Room 002.19
Pamela Yates is a film-maker and human rights activist. Her films condemn war crimes and cases of racism and genocide in the USA and Latin America, in addition to the North’s interests interfering in the establishment of dictatorships in countries from the South.
The documentary 500 Years is concerned with the events that took place in Guatemala from the Civil War (1962–1996) to the present day, following a route that searches for justice, truth and memory. The film constitutes a journey between the past and present of Guatemala and follows the trajectory of two professional women, Andrea Ixchíu Hernández and Irma Alicia Velásquez Nimatuj, Indigenous Mayan community representatives whose struggle for justice is coupled with the work of other activists and attorneys to bring the Guatemalan dictator Efraín Ríos Montt to justice for genocide crimes.
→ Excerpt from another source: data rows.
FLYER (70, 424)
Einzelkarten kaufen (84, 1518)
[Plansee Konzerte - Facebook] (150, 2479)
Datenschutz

Scenes shot by Yates in Guatemala in 1982 were used as legal evidence to determine Ríos Montt’s hand in the mass killings of Indigenous populations.
The background to the film also lies in other documentaries made by Yates: When the Mountains Shake (1983), a story of the life of Nobel Prize Winner Paz Rigoberta Menchú, a Mayan K’iche’ Indigenous leader, and Granito: How to Nail a Dictator (2011), following the request for Ríos Montt’s extradition to be tried for genocide in Spain.